What we have in our schools and our parenting is probably too much artificial pressure on being instantly successful, and not enough on trial and error, getting better, making mistakes, and pushing ourselves beyond our comfort zones.  Kids have to be given a chance to try and to fail.  But in the name of self-esteem, we set up circumstances where everyone can be successful to the detriment of true challenge and learn, and our own fear of failure and consequences for being less than perfect.  It’s really crazy.

We have to give kids a chance to try.  To be less than perfect, without facing disappointment, ridicule and shame.  They have to be given a chance to make a mistake.  We learn more from mistakes than we do success.  We appreciate success so much more after a string of failures, because we can see our progress.

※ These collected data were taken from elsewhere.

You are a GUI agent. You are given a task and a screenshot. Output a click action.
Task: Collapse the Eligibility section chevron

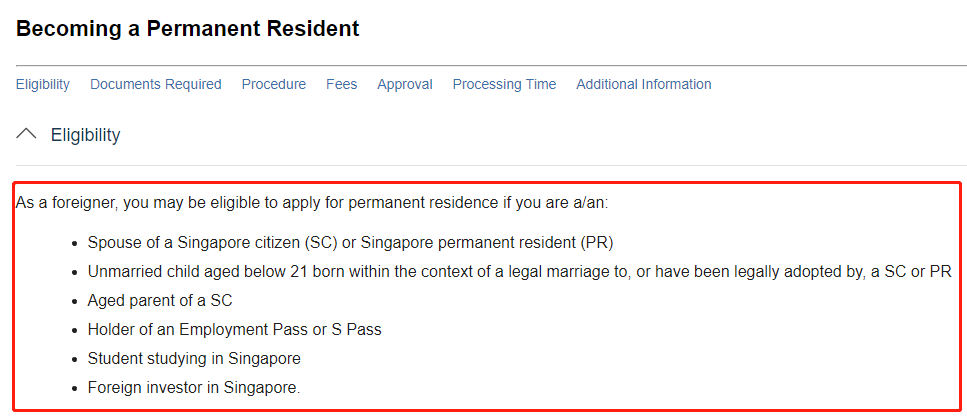coord(27,134)
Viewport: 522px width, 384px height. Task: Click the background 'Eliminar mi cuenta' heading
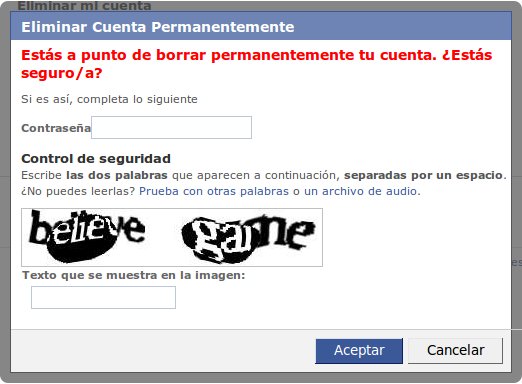tap(84, 5)
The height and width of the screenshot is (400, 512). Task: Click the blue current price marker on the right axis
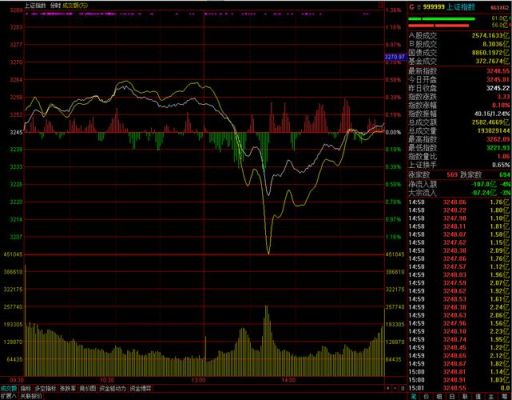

The thing I’m just learning, or realizing is that success is just another step along the road.  It’s fleeting.  Even Oscar-winning actors, at the peak of their game, say the acclaim lasts about a week, and then you go back to being the same person you always were, before the hoopla.  Success, like failure, is often just another step along a road to finding bigger and more interesting problems, which is often why people have as much trouble with their wins as their losses.  Winning feels good, but it doesn’t give you much opportunity to learn and figure out what to do better or different the next time.  Success is kind of boring, really.  The real growth, is in trying something just beyond our reach, and swinging for the fences.  That’s where the risk is, but it’s also where the reward lies as well.

This is a longer piece than I intended, meant to say this: We need to trust kids more- in education, and in life.  We have to talk to them, and LISTEN to them, and ask questions so we better understand them and they better understand us.  Most of all, we have to give them room to experiment and learn, without so many artificial negative consequences.   Let’s try to help kids learn the things that matter, and spend a little less time on going through the motions, making them run on a treadmill like a wheel in a mouse cage, exercising, perhaps, but never really getting anywhere.

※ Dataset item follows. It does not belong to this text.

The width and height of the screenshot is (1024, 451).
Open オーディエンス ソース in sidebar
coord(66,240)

Take a moment the next time you talk with a kid under the age of 18 or so.  Listen when they talk, and ask questions.  Be interested and curious in their lives.  Ask for their perspective.  Be a little less self-involved.  You might be amazed at how they think, how they express themselves and what you can learn from each other.  And let’s stop treating them as stupid, smaller adults, but instead, as works in progress, which we can help nurture and let them make new mistakes, avoiding some of ours along the way.  They may still need to learn some of these lessons on their own, but that’s okay.

Even you and I aren’t perfect.  Let’s let kids have a chance to be imperfect, too.